He received these answers with an air of astounded surprise, his manner became even more earnest and excited, he began to say, “You don’t mean it!” “Well, I’ll be damned!” “Well, what do you know about that?”— as if the most astonishing revelations were being made to him. Eugene looked at him with misgiving, because he was obviously caught in the full surge of one of his impulses and, sure enough, all at once he said with an air of complete decision: “Damned if I don’t do it! It’s the very place I’ve been looking for all along! Why, look at all you get for the money! Damnedest bargain I ever heard of! I’ve just been throwing my money away up there!”— he had been living at the Yale Club —“Damned if I don’t get me a room and move in right away!”

This sudden prospect of having Robert as a neighbour did not attract the other youth: he was working very hard with his classes and trying to complete a play he had begun to write, and he had no intention of becoming the companion or nurse of Robert’s drunkenness or the confessor of his fevered despair and unrest: he told him he would not like the Leopold, that the people were old and stodgy, and the rules of propriety very strict. Further, he made the mistake of emphasizing the difficulty of getting a room there, although there really was no difficulty: he told him the place was a quiet family hotel, that the management wanted regular tenants of quiet habits who intended to live there permanently, that the preference was given to middle-aged married couples, and that there were no vacancies, anyway — that a long list of applicants were waiting to get in. All this merely whetted Robert’s eagerness: he now said that he fulfilled all the requirements save marriage, and that this deficiency would soon be remedied: he said he had completely reformed his old habits of life, and that a quieter, steadier, more sober and industrious man did not exist: he said he was determined to live there, and he demanded that Eugene take him to the manager and plead for him without delay.

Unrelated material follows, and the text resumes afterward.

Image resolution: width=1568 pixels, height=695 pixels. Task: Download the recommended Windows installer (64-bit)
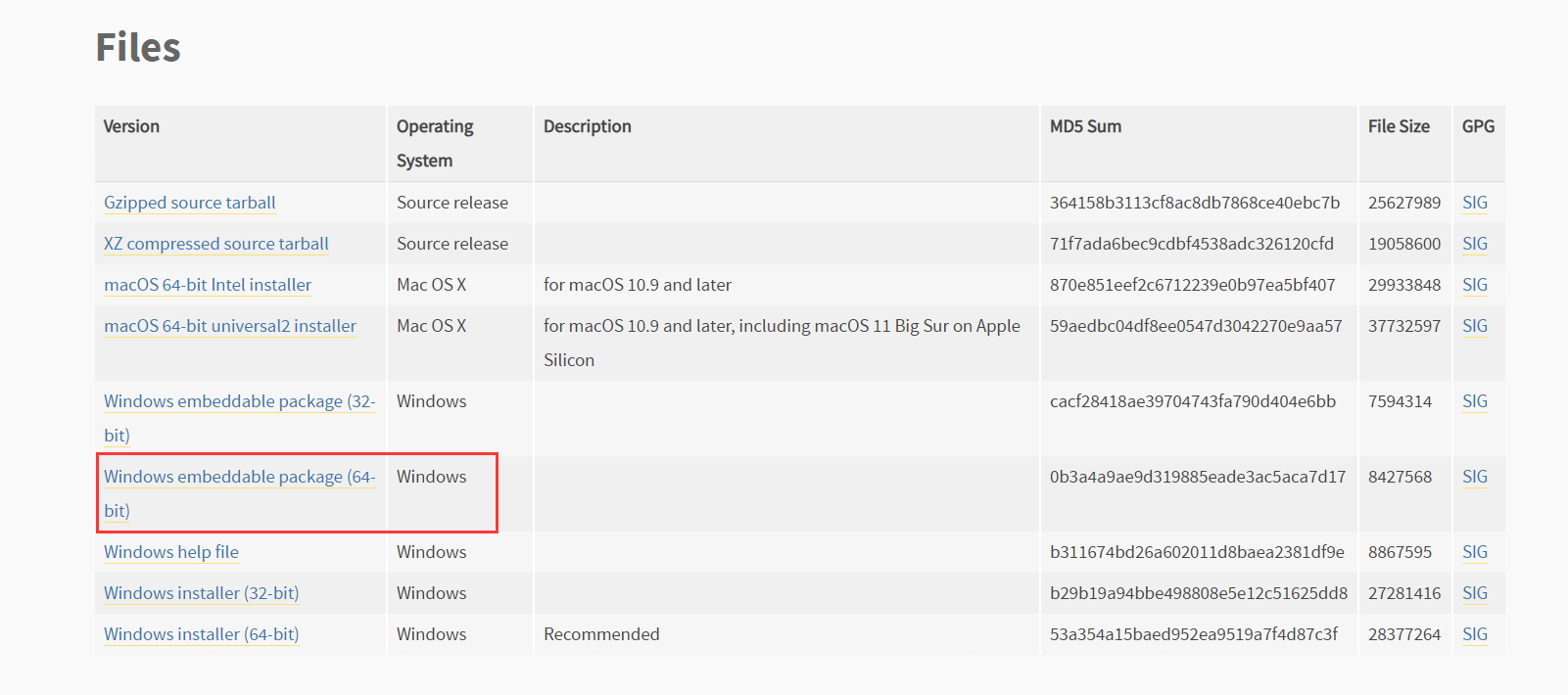click(201, 634)
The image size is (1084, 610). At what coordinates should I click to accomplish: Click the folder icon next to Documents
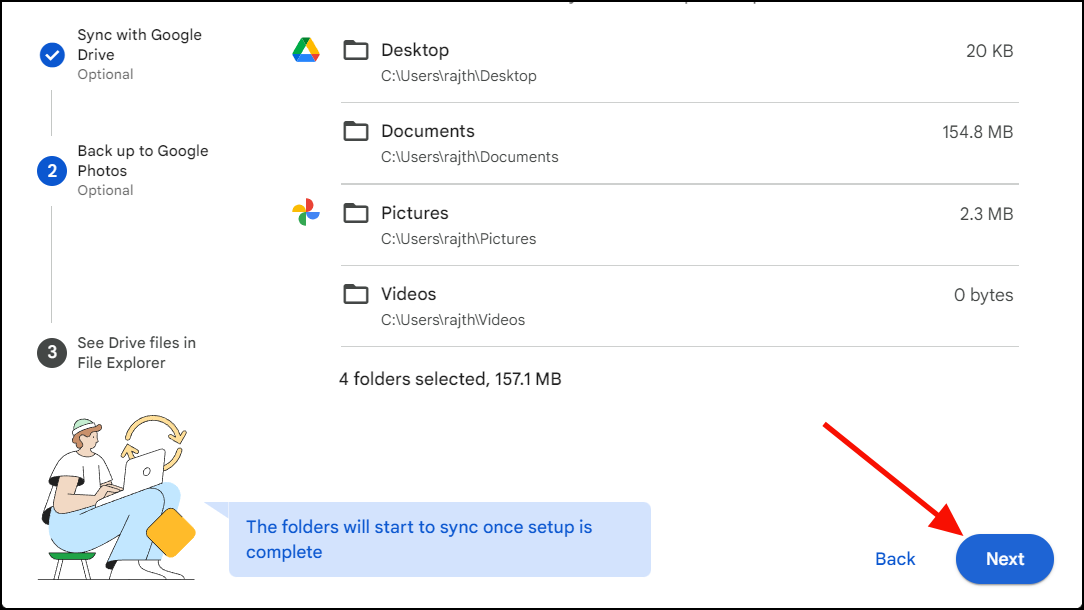(x=356, y=131)
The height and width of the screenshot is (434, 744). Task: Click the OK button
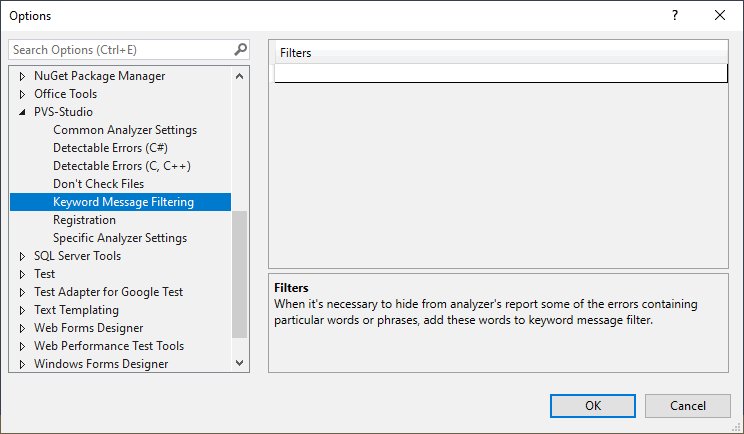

When Eugene saw that he was really determined, he agreed: they went downstairs to see the manager. He came out of his office with the habitual defensive look of caution and suspicion on his sour meagre face, and listened with his usual unwilling and disparaging air, not facing them or directly looking at them, but with his small parsley face averted and his eyes turned downward, while Eugene praised Robert up to the skies, said he had known him all his life, that he was the scion of an ancient and distinguished family in the South, a brilliant young attorney in a New York firm, and one of the steadiest and most proper youths that ever lived. Robert also put in from time to time with his deep voice and impressive manners, and at length Mr. Gibbs began to shake his head dubiously, to say he didn’t know, to tell how difficult it was to get admitted to the Leopold — until Eugene almost laughed in his face — but that in a case like this, because it was Eugene and he knew if he recommended a man he must be all right, and so on — he would see what he could do: he began to thumb over the pages of a meaningless ledger, peering at it and squinting along his parched finger as it moved across the page and chattering and mumbling like a monkey: at length he straightened with an air of decision, took four or five keys from their boxes and gave them to the negro captain with instructions “to show this gentleman these rooms.” They all got into the elevator and went upstairs again with Robert and the negro: they looked at several rooms and at length, after great indecision, appeals for advice and guidance, and innumerable questions, Robert selected a room in the old annexe — a selection for which the other youth was grateful, since his own room was in the new one.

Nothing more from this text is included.